It’s Sunday and I’ve felt really down and depressed all damned day.  I just re-blogged a post from Sam Dylan Finch of LetsQueerThingsUp.com, and he really nails it with some great advice and suggestions on how to help yourself when you’re feeling out of whack like I am today.  I even checked out the tele-therapist he suggested, TalkSpace and had a short conversation about rates with them….it’s basically $156 a month for the plan, or $39 weekly billed by the month. Too rich for me today, I just finished paying all my bills and bringing things current so I don’t have much left to be spending on tele-therapy this week.  But, I will be considering – and probably subscribing – this in the future.  I have a difficult time making my weekly appointment with my face-to-face therapist, I’ve missed the last 3 weeks actually and need to give her a call soon.

I’ve been going to my Groups: Recover Together meetings every Wednesday (except when I was away) and I depend on that group therapy and the Suboxone script every week.   I am switching up to Tuesday this week because my best friend also attends Groups and I am having a hard time really focusing on my own personal recovery while worrying about her.  I also find that I can’t really share like I should with her in the same group.  As things stand right now I haven’t heard from her in about 3 days, which makes me very suspicious that she’s fallen back into using.  I tried calling a few times and it went to voice mail after a half dozen rings, so then I started texting but got no reply.  I’ve tried every day, but no response. That makes me super upset.  We are very close – or we were and we even got clean together a year ago on her birthday.  She is usually part of my every day, we talk or text several times daily.  So her ghosting me is a bad omen.
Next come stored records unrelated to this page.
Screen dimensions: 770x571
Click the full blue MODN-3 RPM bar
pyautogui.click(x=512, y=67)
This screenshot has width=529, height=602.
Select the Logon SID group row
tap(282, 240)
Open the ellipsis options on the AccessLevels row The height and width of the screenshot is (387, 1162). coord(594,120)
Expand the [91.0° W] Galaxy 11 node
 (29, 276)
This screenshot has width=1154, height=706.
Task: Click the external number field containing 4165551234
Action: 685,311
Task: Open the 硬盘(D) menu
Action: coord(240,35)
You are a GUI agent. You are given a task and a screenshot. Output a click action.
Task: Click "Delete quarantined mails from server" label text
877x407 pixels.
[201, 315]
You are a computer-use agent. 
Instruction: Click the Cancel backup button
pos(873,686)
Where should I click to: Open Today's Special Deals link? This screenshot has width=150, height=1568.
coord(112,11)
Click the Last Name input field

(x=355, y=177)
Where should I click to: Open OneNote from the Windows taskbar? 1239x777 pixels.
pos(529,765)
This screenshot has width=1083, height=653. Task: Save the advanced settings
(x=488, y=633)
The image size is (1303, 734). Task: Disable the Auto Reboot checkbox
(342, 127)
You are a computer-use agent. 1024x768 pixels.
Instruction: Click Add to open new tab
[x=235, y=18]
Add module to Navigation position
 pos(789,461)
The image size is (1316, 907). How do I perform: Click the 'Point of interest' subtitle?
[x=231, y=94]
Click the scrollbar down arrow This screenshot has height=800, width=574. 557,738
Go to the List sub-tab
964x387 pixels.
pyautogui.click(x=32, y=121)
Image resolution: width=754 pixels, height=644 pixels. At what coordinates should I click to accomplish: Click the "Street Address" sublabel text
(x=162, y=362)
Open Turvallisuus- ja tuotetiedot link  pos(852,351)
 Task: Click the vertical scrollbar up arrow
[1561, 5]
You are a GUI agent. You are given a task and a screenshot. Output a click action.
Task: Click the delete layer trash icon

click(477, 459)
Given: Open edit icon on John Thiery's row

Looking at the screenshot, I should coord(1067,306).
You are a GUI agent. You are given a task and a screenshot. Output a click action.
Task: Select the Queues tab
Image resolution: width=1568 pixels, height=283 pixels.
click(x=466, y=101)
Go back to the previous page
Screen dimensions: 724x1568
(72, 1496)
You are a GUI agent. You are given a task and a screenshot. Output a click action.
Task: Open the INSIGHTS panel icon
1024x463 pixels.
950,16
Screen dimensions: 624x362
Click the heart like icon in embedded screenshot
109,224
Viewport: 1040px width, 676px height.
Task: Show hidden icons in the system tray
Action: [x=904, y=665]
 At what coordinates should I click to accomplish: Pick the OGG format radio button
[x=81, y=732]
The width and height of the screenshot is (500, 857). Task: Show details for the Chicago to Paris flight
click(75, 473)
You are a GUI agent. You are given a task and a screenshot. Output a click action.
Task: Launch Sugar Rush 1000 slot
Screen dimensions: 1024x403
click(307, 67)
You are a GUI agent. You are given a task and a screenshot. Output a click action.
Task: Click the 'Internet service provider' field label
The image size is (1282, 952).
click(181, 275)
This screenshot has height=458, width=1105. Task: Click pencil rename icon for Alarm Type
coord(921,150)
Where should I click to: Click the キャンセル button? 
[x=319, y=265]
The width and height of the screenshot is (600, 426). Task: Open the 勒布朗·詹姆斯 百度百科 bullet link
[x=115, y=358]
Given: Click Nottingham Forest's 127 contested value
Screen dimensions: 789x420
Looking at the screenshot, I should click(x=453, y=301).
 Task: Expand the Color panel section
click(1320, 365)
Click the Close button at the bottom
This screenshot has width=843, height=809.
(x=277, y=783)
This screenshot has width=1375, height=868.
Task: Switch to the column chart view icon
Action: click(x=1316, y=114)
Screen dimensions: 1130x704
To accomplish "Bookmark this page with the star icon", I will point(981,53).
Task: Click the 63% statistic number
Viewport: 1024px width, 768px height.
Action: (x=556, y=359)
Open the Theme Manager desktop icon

Now there’s been another mass killing, this time in a Baptist church in Texas.  Twenty-six people dead and many injured.  THIS kind of shit has GOT to STOP!  America is becoming very known as the land of mass murder.  Our gun laws are ridiculously lax and our government is control by the NRA (National Rifle Association) and their massive money.  This latest shooting, while it’s horrible, hasn’t been on the news much.  We’ve become complacent, it’s become part of the fabric of life here.  And it’s very sad, and angering.

I must get some sleep.  It’s been a truly troubling day.  I’m hoping that some of the stuff that Sam Finch brought to my attention with his blogs and website will be helpful, but right now I am too tired to do any more today.  I am hoping for a good night of deep sleep and to rest my tired brain.